The author, who is with the Insects and Infectious Disease Unit of the Institut Pasteur in Paris, writes that "it is widely stated that the incidence of vector-borne diseases will increase if global temperatures increase," which is, in fact, one of the numerous catastrophes that climate alarmists continually associate with global warming; and while admitting that temperature and rainfall do indeed "play a role" in the transmission of such diseases, he says that "many other factors are involved," citing a paper he wrote at the turn of the century (Reiter, 2001).

What was done
In revisiting this important subject, Reiter reviews the scientific literature, distilling the essence of the current state of knowledge pertaining to the potential for yellow fever and dengue transmission throughout modern-day Europe.

What was learned
Reiter reports that "the introduction and rapidly expanding range of Aedes albopictus in Europe is an iconic example of the growing risk of the globalization of vectors and vector-borne diseases," and that "the history of yellow fever and dengue in temperate regions confirms that transmission of both diseases could recur, particularly if Aedes aegypti, a more effective vector, were to be re-introduced." Indeed, he states that "conditions are already suitable for transmission."

What it means
In light of Reiter's findings, can we expect to face the problem of the two deadly diseases suddenly reappearing and racing across Europe, especially if the climate begins to warm again?
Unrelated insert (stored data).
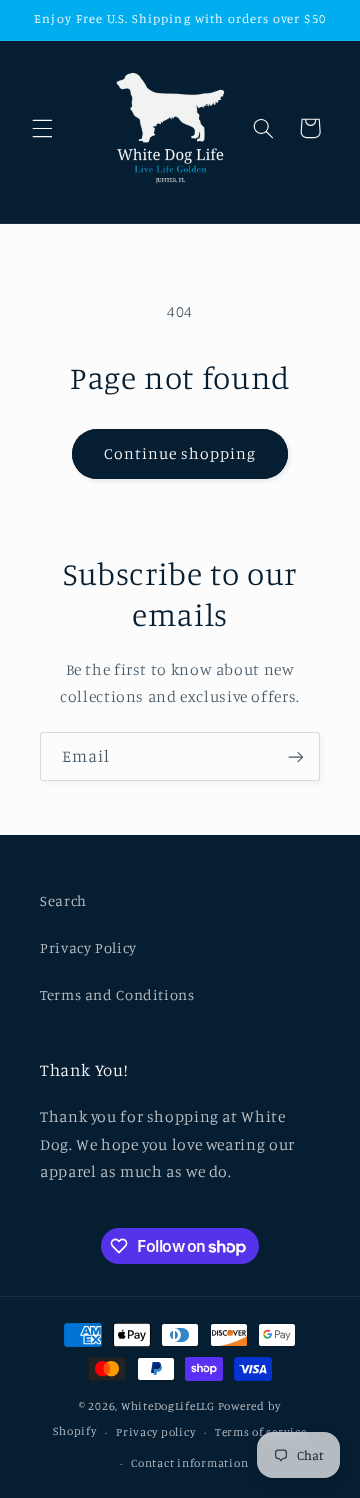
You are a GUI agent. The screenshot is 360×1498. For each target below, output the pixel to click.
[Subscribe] (296, 756)
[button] (42, 128)
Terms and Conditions (117, 994)
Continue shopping (180, 453)
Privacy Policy (88, 947)
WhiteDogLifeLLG (168, 1406)
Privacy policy (155, 1432)
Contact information (189, 1463)
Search (63, 900)
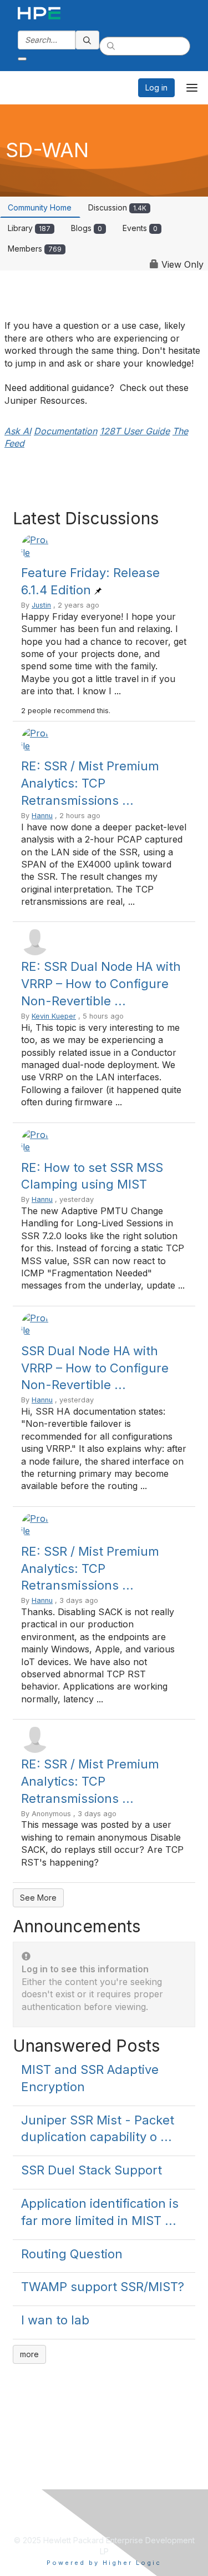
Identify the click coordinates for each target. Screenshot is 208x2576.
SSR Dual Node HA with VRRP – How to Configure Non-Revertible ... (95, 1368)
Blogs (86, 228)
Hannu (42, 815)
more (29, 2354)
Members (35, 248)
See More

Actually, it would not be incredibly surprising if such were to happen even if the climate were to cool, for Reiter concludes, based on what we know, that "a more urgent emerging problem is the quantum leap in the mobility of vectors and pathogens that has taken place in the past four decades, a direct result of the revolution of transport technologies and global travel," as described in his recently published treatise (Reiter, 2010). Consequently, Europe and other temperate lands would do well to better prepare themselves for such an eventuality, irrespective of whatever the climate may do.

Reiter, P. 2001. Climate change and mosquito-borne disease. Environmental Health Perspectives 109 Supplement 1: 141-161.

Reiter, P. 2010. A mollusc on the leg of a beetle: Human activities and the global dispersal of vectors and vector-borne pathogens. In: Relman, D.A., Choffnes, E.R. and Mack, A. (Rapporteurs). Infectious Disease Movement in a Borderless World. The National Academies Press, Washington, DC, USA, p. 150-165.